#### [WHAT YOU SHOULD DO]
Reproduce all of the records below, substituting "Find an element on the screen" for every occurrence of "Locate an element on the screen" and leaving everything else unchanged.

#### [RECORDS FOR PROCESSING]
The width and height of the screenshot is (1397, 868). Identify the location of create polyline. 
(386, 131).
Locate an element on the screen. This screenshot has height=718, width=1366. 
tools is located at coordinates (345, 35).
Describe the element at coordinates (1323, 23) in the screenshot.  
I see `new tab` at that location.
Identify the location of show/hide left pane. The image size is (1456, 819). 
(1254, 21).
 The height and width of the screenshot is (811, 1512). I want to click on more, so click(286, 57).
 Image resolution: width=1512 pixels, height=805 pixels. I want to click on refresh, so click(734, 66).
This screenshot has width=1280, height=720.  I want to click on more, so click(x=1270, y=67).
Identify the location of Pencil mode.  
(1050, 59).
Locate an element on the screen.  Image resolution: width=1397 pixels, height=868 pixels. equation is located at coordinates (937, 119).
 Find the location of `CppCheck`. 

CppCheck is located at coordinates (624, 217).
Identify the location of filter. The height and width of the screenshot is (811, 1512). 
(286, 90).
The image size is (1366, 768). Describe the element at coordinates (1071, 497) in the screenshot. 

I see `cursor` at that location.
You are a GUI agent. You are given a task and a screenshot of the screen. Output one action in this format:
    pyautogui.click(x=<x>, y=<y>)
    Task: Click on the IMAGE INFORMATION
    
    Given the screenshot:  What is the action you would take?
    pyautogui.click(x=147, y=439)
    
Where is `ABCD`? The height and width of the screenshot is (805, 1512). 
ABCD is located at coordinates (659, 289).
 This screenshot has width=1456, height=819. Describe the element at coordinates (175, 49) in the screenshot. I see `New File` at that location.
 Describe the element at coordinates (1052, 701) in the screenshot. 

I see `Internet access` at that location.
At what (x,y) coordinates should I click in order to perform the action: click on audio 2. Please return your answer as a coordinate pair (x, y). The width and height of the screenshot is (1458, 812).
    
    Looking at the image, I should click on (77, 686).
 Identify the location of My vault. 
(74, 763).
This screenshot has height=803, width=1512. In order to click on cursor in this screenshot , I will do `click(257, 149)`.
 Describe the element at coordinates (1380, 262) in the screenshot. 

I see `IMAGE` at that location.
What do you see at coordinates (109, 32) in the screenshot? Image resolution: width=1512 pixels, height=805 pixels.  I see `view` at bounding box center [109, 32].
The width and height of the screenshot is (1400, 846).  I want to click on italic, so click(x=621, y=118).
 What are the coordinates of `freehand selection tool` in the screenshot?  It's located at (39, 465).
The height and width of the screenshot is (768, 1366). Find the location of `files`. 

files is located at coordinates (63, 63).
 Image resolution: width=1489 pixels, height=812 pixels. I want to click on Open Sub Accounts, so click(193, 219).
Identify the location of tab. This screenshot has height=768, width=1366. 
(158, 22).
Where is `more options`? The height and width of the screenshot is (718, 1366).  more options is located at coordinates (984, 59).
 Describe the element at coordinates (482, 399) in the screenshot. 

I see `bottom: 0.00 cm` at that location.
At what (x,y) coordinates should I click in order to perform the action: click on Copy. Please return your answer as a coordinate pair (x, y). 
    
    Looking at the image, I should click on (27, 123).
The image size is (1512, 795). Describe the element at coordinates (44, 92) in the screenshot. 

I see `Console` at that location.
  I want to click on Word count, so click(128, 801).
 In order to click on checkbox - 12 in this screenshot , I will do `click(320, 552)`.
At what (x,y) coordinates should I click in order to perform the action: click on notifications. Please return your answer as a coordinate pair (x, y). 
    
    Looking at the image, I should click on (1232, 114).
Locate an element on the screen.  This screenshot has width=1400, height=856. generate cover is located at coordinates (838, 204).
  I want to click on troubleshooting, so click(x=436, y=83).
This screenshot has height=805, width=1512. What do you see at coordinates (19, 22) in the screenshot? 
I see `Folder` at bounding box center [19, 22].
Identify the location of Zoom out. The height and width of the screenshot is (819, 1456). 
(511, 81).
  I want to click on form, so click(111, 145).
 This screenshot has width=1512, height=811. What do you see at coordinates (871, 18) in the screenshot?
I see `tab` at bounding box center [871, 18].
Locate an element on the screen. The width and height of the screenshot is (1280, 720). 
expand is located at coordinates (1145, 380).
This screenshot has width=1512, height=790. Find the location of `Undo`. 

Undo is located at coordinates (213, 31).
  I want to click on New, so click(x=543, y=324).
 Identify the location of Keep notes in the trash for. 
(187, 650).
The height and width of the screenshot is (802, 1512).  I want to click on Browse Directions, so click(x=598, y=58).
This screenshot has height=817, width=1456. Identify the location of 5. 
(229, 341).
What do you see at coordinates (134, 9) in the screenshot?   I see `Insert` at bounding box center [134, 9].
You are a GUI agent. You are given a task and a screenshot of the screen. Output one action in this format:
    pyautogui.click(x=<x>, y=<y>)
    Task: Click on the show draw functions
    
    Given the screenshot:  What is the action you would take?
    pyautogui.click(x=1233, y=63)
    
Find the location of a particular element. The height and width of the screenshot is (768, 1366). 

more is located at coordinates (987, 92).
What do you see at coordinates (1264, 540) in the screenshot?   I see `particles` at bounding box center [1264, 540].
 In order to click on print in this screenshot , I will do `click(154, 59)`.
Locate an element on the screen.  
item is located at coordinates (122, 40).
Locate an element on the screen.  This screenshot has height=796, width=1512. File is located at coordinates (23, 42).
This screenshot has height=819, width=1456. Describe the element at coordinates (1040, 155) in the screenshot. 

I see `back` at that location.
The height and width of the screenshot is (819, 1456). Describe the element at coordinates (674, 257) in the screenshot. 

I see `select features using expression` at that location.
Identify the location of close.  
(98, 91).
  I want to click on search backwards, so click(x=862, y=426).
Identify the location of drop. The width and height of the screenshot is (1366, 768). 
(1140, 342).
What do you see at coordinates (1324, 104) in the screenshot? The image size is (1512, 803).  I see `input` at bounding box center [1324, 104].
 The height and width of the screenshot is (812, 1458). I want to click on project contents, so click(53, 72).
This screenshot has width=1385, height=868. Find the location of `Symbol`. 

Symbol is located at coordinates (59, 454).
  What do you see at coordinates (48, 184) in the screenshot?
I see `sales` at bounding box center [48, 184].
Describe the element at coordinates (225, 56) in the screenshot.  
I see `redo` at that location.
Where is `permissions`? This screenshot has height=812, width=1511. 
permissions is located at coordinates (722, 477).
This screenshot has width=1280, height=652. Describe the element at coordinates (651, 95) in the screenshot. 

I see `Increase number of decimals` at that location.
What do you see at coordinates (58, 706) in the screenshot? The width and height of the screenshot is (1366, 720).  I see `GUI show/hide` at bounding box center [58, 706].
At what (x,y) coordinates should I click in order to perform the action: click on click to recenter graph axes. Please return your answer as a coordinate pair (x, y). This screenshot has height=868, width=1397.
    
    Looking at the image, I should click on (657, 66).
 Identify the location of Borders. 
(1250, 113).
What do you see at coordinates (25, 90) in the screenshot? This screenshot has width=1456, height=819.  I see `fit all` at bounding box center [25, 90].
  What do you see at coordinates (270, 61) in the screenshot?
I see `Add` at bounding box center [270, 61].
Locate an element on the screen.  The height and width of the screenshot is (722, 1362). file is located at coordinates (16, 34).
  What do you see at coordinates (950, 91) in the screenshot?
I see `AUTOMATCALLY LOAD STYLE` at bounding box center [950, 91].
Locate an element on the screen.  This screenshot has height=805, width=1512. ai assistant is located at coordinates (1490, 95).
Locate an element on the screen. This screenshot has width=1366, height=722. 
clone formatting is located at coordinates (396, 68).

#### [THE ANSWER]
The width and height of the screenshot is (1397, 868). Identify the location of create polyline. 
(386, 131).
Find an element on the screen. This screenshot has height=718, width=1366. 
tools is located at coordinates (345, 35).
Describe the element at coordinates (1323, 23) in the screenshot.  
I see `new tab` at that location.
Identify the location of show/hide left pane. The image size is (1456, 819). 
(1254, 21).
 The height and width of the screenshot is (811, 1512). I want to click on more, so click(286, 57).
 Image resolution: width=1512 pixels, height=805 pixels. I want to click on refresh, so click(734, 66).
This screenshot has width=1280, height=720.  I want to click on more, so click(x=1270, y=67).
Identify the location of Pencil mode.  
(1050, 59).
Find an element on the screen.  Image resolution: width=1397 pixels, height=868 pixels. equation is located at coordinates (937, 119).
 Find the location of `CppCheck`. 

CppCheck is located at coordinates (624, 217).
Identify the location of filter. The height and width of the screenshot is (811, 1512). 
(286, 90).
The image size is (1366, 768). Describe the element at coordinates (1071, 497) in the screenshot. 

I see `cursor` at that location.
You are a GUI agent. You are given a task and a screenshot of the screen. Output one action in this format:
    pyautogui.click(x=<x>, y=<y>)
    Task: Click on the IMAGE INFORMATION
    
    Given the screenshot:  What is the action you would take?
    pyautogui.click(x=147, y=439)
    
Where is `ABCD`? The height and width of the screenshot is (805, 1512). 
ABCD is located at coordinates (659, 289).
 This screenshot has width=1456, height=819. Describe the element at coordinates (175, 49) in the screenshot. I see `New File` at that location.
 Describe the element at coordinates (1052, 701) in the screenshot. 

I see `Internet access` at that location.
At what (x,y) coordinates should I click in order to perform the action: click on audio 2. Please return your answer as a coordinate pair (x, y). The width and height of the screenshot is (1458, 812).
    
    Looking at the image, I should click on (77, 686).
 Identify the location of My vault. 
(74, 763).
This screenshot has height=803, width=1512. In order to click on cursor in this screenshot , I will do `click(257, 149)`.
 Describe the element at coordinates (1380, 262) in the screenshot. 

I see `IMAGE` at that location.
What do you see at coordinates (109, 32) in the screenshot? Image resolution: width=1512 pixels, height=805 pixels.  I see `view` at bounding box center [109, 32].
The width and height of the screenshot is (1400, 846).  I want to click on italic, so click(x=621, y=118).
 What are the coordinates of `freehand selection tool` in the screenshot?  It's located at (39, 465).
The height and width of the screenshot is (768, 1366). Find the location of `files`. 

files is located at coordinates (63, 63).
 Image resolution: width=1489 pixels, height=812 pixels. I want to click on Open Sub Accounts, so click(193, 219).
Identify the location of tab. This screenshot has height=768, width=1366. 
(158, 22).
Where is `more options`? The height and width of the screenshot is (718, 1366).  more options is located at coordinates (984, 59).
 Describe the element at coordinates (482, 399) in the screenshot. 

I see `bottom: 0.00 cm` at that location.
At what (x,y) coordinates should I click in order to perform the action: click on Copy. Please return your answer as a coordinate pair (x, y). 
    
    Looking at the image, I should click on (27, 123).
The image size is (1512, 795). Describe the element at coordinates (44, 92) in the screenshot. 

I see `Console` at that location.
  I want to click on Word count, so click(128, 801).
 In order to click on checkbox - 12 in this screenshot , I will do `click(320, 552)`.
At what (x,y) coordinates should I click in order to perform the action: click on notifications. Please return your answer as a coordinate pair (x, y). 
    
    Looking at the image, I should click on (1232, 114).
Find an element on the screen.  This screenshot has width=1400, height=856. generate cover is located at coordinates (838, 204).
  I want to click on troubleshooting, so click(x=436, y=83).
This screenshot has height=805, width=1512. What do you see at coordinates (19, 22) in the screenshot? 
I see `Folder` at bounding box center [19, 22].
Identify the location of Zoom out. The height and width of the screenshot is (819, 1456). 
(511, 81).
  I want to click on form, so click(111, 145).
 This screenshot has width=1512, height=811. What do you see at coordinates (871, 18) in the screenshot?
I see `tab` at bounding box center [871, 18].
Find an element on the screen. The width and height of the screenshot is (1280, 720). 
expand is located at coordinates (1145, 380).
This screenshot has width=1512, height=790. Find the location of `Undo`. 

Undo is located at coordinates (213, 31).
  I want to click on New, so click(x=543, y=324).
 Identify the location of Keep notes in the trash for. 
(187, 650).
The height and width of the screenshot is (802, 1512).  I want to click on Browse Directions, so click(x=598, y=58).
This screenshot has height=817, width=1456. Identify the location of 5. 
(229, 341).
What do you see at coordinates (134, 9) in the screenshot?   I see `Insert` at bounding box center [134, 9].
You are a GUI agent. You are given a task and a screenshot of the screen. Output one action in this format:
    pyautogui.click(x=<x>, y=<y>)
    Task: Click on the show draw functions
    
    Given the screenshot:  What is the action you would take?
    pyautogui.click(x=1233, y=63)
    
Find the location of a particular element. The height and width of the screenshot is (768, 1366). 

more is located at coordinates (987, 92).
What do you see at coordinates (1264, 540) in the screenshot?   I see `particles` at bounding box center [1264, 540].
 In order to click on print in this screenshot , I will do `click(154, 59)`.
Find an element on the screen.  
item is located at coordinates (122, 40).
Find an element on the screen.  This screenshot has height=796, width=1512. File is located at coordinates (23, 42).
This screenshot has height=819, width=1456. Describe the element at coordinates (1040, 155) in the screenshot. 

I see `back` at that location.
The height and width of the screenshot is (819, 1456). Describe the element at coordinates (674, 257) in the screenshot. 

I see `select features using expression` at that location.
Identify the location of close.  
(98, 91).
  I want to click on search backwards, so click(x=862, y=426).
Identify the location of drop. The width and height of the screenshot is (1366, 768). 
(1140, 342).
What do you see at coordinates (1324, 104) in the screenshot? The image size is (1512, 803).  I see `input` at bounding box center [1324, 104].
 The height and width of the screenshot is (812, 1458). I want to click on project contents, so click(53, 72).
This screenshot has width=1385, height=868. Find the location of `Symbol`. 

Symbol is located at coordinates (59, 454).
  What do you see at coordinates (48, 184) in the screenshot?
I see `sales` at bounding box center [48, 184].
Describe the element at coordinates (225, 56) in the screenshot.  
I see `redo` at that location.
Where is `permissions`? This screenshot has height=812, width=1511. 
permissions is located at coordinates (722, 477).
This screenshot has width=1280, height=652. Describe the element at coordinates (651, 95) in the screenshot. 

I see `Increase number of decimals` at that location.
What do you see at coordinates (58, 706) in the screenshot? The width and height of the screenshot is (1366, 720).  I see `GUI show/hide` at bounding box center [58, 706].
At what (x,y) coordinates should I click in order to perform the action: click on click to recenter graph axes. Please return your answer as a coordinate pair (x, y). This screenshot has height=868, width=1397.
    
    Looking at the image, I should click on (657, 66).
 Identify the location of Borders. 
(1250, 113).
What do you see at coordinates (25, 90) in the screenshot? This screenshot has width=1456, height=819.  I see `fit all` at bounding box center [25, 90].
  What do you see at coordinates (270, 61) in the screenshot?
I see `Add` at bounding box center [270, 61].
Find an element on the screen.  The height and width of the screenshot is (722, 1362). file is located at coordinates (16, 34).
  What do you see at coordinates (950, 91) in the screenshot?
I see `AUTOMATCALLY LOAD STYLE` at bounding box center [950, 91].
Find an element on the screen.  This screenshot has height=805, width=1512. ai assistant is located at coordinates (1490, 95).
Find an element on the screen. This screenshot has width=1366, height=722. 
clone formatting is located at coordinates (396, 68).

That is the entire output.